Ang Kim Seng juga tertawa. 
“Kun-lun-pai adalah partai terbesar di dunia ini, partai terbesar dan terkuat, juga terkenal sebagai tempat pendekar-pendekar gagah perkasa. Siapa orangnya yang tidak bersahabat dengan mereka?”

Sudah jelas bahwa percakapan antara Giam Kin dan Ang Kim Seng ini adalah percakapan yang menyerempet-nyerempet ketenangan dan para tamu serentak menghentikan percakapan mereka dan mendengarkan dengan hati tegang.

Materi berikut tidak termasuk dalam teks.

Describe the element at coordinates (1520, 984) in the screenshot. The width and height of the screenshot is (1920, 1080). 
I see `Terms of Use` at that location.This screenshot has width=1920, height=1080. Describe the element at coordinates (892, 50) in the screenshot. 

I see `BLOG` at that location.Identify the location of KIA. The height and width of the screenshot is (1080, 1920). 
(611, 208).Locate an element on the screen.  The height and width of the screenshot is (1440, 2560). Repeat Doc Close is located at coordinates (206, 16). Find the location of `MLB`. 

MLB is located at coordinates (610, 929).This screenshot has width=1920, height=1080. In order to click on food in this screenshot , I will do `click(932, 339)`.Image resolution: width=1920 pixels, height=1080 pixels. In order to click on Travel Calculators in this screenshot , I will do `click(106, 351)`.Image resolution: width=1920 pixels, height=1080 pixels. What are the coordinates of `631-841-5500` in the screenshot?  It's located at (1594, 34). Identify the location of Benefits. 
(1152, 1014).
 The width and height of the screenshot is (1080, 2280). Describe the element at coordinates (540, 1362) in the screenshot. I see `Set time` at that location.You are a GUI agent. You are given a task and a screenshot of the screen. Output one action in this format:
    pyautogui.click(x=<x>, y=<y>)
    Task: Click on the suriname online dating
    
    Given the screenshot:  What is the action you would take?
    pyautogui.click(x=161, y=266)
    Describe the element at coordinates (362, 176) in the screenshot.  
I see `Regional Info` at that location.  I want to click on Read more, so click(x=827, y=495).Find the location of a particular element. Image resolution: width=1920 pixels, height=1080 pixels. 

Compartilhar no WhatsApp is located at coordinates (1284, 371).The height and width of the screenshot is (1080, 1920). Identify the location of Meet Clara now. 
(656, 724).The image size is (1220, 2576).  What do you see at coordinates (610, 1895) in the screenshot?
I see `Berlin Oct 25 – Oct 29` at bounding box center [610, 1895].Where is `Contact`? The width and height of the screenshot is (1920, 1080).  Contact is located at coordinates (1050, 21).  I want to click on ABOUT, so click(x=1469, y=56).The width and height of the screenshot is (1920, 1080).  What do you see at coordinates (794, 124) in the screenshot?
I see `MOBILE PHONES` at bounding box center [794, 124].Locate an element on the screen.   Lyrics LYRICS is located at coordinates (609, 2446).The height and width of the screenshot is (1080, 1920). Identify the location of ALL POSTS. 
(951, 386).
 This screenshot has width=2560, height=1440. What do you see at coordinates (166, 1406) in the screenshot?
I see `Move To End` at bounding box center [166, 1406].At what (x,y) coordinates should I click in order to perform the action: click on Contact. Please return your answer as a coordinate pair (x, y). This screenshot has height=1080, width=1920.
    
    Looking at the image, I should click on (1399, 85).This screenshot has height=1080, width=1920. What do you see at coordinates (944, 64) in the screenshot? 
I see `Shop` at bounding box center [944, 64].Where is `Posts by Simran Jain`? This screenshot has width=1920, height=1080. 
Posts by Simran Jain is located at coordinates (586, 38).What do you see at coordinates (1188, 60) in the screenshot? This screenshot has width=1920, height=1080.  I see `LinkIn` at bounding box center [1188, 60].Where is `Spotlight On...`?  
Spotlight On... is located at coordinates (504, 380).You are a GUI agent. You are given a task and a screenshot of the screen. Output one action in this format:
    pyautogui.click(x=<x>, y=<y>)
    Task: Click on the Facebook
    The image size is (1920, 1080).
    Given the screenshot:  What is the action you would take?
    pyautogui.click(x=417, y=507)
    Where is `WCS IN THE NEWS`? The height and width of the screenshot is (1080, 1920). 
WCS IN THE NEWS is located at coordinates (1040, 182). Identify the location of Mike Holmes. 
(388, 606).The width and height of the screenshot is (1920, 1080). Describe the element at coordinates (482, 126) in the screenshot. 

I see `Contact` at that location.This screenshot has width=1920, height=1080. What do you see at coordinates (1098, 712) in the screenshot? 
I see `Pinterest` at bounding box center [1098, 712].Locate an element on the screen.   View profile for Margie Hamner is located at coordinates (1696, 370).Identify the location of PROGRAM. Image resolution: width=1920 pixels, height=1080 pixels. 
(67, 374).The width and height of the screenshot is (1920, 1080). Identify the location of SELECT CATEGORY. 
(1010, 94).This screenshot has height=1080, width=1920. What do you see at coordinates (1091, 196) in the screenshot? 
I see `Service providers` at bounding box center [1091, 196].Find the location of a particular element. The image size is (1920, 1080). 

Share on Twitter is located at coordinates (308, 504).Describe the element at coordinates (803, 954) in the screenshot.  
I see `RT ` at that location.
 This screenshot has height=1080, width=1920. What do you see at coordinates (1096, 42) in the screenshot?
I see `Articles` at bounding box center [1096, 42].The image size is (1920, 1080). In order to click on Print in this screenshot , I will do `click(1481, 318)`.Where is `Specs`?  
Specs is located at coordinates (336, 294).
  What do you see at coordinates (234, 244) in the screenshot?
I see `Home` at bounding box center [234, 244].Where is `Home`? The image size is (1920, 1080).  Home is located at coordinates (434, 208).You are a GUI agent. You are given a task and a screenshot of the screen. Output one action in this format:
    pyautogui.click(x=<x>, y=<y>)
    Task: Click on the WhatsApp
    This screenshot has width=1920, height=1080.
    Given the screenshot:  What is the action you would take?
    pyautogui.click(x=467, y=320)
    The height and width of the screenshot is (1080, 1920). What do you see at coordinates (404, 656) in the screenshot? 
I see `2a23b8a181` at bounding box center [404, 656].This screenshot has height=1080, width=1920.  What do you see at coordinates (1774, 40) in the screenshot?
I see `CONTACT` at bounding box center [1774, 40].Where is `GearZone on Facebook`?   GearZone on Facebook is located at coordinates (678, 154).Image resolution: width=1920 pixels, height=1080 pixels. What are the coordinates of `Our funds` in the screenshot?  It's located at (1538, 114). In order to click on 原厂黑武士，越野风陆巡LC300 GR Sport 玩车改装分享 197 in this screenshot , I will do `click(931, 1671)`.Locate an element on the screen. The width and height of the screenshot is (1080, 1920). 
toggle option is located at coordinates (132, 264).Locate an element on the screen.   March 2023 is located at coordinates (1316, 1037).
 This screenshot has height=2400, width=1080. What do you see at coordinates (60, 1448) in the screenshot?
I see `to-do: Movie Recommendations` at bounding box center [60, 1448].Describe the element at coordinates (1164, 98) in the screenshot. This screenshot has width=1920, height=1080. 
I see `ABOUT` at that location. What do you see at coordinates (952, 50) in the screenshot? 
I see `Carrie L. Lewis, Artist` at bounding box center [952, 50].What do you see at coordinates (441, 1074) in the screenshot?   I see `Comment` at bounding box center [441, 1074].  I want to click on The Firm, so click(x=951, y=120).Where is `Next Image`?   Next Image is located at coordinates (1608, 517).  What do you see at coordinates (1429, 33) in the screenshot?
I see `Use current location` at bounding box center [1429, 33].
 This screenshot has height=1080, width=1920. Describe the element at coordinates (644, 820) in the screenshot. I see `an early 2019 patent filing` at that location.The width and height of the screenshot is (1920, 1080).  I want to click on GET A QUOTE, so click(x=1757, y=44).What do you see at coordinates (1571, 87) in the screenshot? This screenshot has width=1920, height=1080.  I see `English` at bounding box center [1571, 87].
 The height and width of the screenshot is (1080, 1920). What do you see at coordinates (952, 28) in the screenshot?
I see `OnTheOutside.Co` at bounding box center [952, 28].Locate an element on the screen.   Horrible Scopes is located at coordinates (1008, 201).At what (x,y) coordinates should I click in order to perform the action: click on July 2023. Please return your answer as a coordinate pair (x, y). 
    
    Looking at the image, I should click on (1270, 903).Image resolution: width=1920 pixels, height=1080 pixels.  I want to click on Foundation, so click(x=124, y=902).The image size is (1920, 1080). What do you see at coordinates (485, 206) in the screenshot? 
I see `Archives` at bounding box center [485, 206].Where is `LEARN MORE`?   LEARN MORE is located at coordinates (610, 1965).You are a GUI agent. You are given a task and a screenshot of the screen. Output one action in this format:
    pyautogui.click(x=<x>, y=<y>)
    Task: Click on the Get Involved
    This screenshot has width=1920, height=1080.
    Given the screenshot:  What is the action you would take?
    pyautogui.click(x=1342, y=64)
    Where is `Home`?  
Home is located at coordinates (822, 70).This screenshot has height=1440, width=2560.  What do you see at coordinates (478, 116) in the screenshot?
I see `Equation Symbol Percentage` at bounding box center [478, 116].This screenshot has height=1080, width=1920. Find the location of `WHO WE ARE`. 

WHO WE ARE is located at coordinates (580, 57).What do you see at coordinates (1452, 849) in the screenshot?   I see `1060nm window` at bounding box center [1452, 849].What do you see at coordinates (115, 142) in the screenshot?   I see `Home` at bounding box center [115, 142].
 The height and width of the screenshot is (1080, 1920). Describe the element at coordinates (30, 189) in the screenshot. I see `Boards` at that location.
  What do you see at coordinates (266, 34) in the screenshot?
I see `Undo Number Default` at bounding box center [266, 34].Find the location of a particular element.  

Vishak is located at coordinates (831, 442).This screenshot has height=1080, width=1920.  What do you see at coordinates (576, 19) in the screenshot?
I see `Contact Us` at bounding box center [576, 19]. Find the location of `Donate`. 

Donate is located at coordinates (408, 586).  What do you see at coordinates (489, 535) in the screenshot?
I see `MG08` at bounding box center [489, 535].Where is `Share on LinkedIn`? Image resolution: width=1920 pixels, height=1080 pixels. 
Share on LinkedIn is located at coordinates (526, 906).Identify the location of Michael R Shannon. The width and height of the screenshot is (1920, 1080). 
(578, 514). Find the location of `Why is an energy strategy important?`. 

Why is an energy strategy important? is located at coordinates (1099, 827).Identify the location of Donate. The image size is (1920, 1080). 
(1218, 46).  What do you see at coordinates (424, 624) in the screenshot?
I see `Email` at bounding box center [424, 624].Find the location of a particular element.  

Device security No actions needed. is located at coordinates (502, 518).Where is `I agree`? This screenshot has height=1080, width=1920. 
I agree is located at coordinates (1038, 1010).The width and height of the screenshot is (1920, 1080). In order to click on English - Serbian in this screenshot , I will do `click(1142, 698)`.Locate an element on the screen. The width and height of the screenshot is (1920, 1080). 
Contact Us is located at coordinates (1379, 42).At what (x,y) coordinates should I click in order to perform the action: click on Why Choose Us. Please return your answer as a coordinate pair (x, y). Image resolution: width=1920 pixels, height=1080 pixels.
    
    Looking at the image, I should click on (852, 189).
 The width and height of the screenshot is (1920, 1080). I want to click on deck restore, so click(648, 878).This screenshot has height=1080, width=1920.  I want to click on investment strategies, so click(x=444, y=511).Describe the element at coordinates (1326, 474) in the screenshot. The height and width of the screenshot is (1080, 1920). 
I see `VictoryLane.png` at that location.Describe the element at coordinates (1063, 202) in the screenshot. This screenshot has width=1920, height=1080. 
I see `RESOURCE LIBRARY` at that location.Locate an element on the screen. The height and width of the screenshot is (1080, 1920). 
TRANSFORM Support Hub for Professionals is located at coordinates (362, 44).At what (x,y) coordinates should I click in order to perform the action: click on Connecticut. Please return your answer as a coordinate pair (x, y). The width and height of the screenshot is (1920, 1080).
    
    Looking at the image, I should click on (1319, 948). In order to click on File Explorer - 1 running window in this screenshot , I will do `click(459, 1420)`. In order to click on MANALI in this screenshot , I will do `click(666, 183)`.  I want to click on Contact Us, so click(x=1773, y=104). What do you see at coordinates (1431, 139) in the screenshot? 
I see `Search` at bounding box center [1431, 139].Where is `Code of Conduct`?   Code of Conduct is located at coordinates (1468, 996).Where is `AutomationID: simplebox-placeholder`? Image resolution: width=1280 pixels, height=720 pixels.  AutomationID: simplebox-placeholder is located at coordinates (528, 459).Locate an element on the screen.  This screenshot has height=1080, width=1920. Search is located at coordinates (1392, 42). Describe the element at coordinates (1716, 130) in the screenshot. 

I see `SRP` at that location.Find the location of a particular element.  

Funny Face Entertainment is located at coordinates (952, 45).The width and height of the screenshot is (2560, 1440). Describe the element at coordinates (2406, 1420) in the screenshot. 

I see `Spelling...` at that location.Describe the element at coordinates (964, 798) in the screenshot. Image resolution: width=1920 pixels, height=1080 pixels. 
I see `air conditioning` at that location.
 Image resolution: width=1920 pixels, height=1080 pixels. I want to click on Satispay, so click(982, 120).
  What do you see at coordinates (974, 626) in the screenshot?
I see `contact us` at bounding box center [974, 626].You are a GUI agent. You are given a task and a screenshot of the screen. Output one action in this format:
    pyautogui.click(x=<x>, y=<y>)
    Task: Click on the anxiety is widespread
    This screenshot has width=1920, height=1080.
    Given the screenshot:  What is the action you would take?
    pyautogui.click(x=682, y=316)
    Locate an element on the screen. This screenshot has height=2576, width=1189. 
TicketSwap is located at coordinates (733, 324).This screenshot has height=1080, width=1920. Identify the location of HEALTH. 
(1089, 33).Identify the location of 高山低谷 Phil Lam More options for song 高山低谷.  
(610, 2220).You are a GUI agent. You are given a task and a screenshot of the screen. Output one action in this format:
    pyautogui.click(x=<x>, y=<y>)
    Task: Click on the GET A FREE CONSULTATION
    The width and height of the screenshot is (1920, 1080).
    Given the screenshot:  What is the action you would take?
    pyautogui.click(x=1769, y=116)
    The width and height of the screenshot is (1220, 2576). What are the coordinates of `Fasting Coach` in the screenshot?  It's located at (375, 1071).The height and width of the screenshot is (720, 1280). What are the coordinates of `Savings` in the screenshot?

Kwa Tin Siong sendiri mulai melirik-lirik ke arah tempat duduk para tamu kehormatan. Adapun Thio Ki, Thio Bwee, Kui Lok, dan Kwa Hong sudah terang-terangan memandang ke arah Ang Kim Seng dengan mata tajam.

Tiba-tiba Beng Tek Cu, tosu dari Bu-tong-pai yang sejak tadi merasa muak melihat lagak Giam Kin, berdiri dari bangkunya. la memang seorang yang galak dan jujur, di dalam hatinya dia pro kepada Hoa-san-pai. Kini mendengar percakapan yang menyinggung-nyinggung urusan Kun-lun-pai, dia tak dapat menahan lagi kesabarannya. Seperti orang bicara kepada diri sendiri, tosu tinggi besar yang sudah tua tapi masih kelihatan muda ini menengadahkan kepalanya dan berkata keras.

“Siapa yang menjilat dan bermuka-muka pada yang besar dan kuat, tiada bedanya dengan kutu anjing yang hidupnya hanya mengandalkan tubuh anjing yang ditumpanginya!”

Mendengar ucapan yang keras ini, Semua tamu diam dan semua memandang ke arah ruangan tamu kehormatan itu. Tak seorangpun mengira bahwa dari ruang ini akan disulut api yang akan membakar perayaan itu. 

Giam Kin tertawa-tawa geli seakan-akan dia merasa betapa lucunya kata-kata tadi. Ang Kim Seng melompat bangun dari bangkunya, memandang ke arah Beng Tek Cu sambil bertanya.

“Kau berani menyamakan aku dengan kutu anjing?”

Beng Tek Cu menoleh kepadanya, seakan-akan tak peduli, lalu balas bertanya, 
“Kau merasa menjadi kutu anjing atau tidak?”

“Tentu saja tidak!” Ang Kim Seng marah, mukanya sudah menjadi merah sekali, matanya melotot.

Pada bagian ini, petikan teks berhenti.